Dr. McLean will construct a novel tool for selecting cultured cells with expanded or contracted CAG repeats. This tool is a system known as a reporter and is based on CAG repeat length-dependent disruption of HTT mRNA observed in patients. The reporter will be used to quantify the CAG repeat expansion rate of different patient derived alleles, which have the same length of uninterrupted CAG repeats but different DNA bases on either side. Additionally, he will undertake a screen to identify genes that modify CAG repeat instability or the disruption of HTT mRNA. Novel modifiers may provide therapeutic routes to promote CAG contraction or prevent further expansion, while modifiers of mRNA disruption may provide targets to prevent the death of neurons.
If I were to take you into my lab right now to show you the most exciting thing happening there, it wouldn’t be an experiment, it wouldn’t be a particular project - it would be the people.
Christopher E. Pearson, PhD The Hospital for Sick Children (SickKids) University of Toronto
JENNy MoRToN, PHD, SCD, FRSB
Institution: University of Cambridge, England
Project Title: Can core body temperature be used as a readout for changes in metabolism in Huntington’s disease?

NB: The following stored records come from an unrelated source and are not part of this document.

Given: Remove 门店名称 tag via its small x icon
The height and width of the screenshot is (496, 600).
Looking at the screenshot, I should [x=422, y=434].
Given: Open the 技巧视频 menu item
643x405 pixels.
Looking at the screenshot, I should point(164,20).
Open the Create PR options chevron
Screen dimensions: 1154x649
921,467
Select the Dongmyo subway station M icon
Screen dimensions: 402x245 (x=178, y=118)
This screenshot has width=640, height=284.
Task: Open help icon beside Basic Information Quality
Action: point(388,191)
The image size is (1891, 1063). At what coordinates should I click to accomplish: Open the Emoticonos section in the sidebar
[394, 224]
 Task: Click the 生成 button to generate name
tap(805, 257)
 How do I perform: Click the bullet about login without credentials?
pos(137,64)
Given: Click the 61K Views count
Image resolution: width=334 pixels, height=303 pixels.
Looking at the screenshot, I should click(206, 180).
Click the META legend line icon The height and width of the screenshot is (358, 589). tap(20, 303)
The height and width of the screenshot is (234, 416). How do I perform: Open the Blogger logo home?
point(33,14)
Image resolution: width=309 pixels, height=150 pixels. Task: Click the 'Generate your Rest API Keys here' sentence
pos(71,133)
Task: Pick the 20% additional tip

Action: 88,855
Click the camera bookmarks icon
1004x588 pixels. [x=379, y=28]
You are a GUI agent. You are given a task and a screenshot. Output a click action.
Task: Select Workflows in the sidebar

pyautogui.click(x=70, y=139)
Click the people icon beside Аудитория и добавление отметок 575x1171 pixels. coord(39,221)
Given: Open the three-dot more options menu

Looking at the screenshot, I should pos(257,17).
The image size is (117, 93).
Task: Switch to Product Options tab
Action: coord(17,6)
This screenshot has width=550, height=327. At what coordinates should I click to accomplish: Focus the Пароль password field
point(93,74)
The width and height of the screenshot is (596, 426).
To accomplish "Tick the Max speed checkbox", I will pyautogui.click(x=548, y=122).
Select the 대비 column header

It has long been suspected that changes in metabolism are important in Huntington’s disease because so many patients become very thin. But metabolism is complex and difficult to study in humans, so evidence for metabolic defects in people with HD is scarce. We know from a metabolomics study that dozens of metabolites are abnormal in presymptomatic HD sheep. In this project, Dr. Morton will use thermal imaging of sheep to see if core body temperature that is directly related to metabolism is different in HD sheep compared to normal sheep. She will then determine if temperature regulation deteriorates further in the HD sheep as the disease progresses. If this is the case, then core body temperature could be used as a non-invasive ‘surrogate’ biomarker to track metabolic changes in HD.
CHRiSToPHER NG, PHD
Mentor: David Housman, PhD
Institution: Massachusetts Institute of Technology, Cambridge
Project Title: Characterization of genetic variants that modify age of onset in Huntington’s disease
Dr. David Housman helped pioneer the 1983 discovery of the genetic marker for Huntington’s disease. The Housman lab now studies how the rest of the human genome controls the age at which a person with the Huntingtin mutation becomes symptomatic for the disease.
A postdoctoral fellow in the Housman lab, Dr. Ng plans to identify other genetic markers that modify HD age of onset. To do so he is using the extensive collection of patient samples and clinical data collected in Venezuela over a 23-year period from the world’s largest HD family. He will characterize the malfunctioning of proteins encoded by the genetic variants in HD patient samples and in mice models. Further, he aims to discover the role of modifier variants in the pathology of the disease by genetic manipulation in cells from people with HD and in HD mice models. Understanding how these variants alter the course of the disease will help distinguish the molecular pathways that are most capable of modulating Huntington’s age of onset. By going from genetic to molecular insights, he hopes to target these modifier pathways to develop protective therapies capable of slowing HD pathology.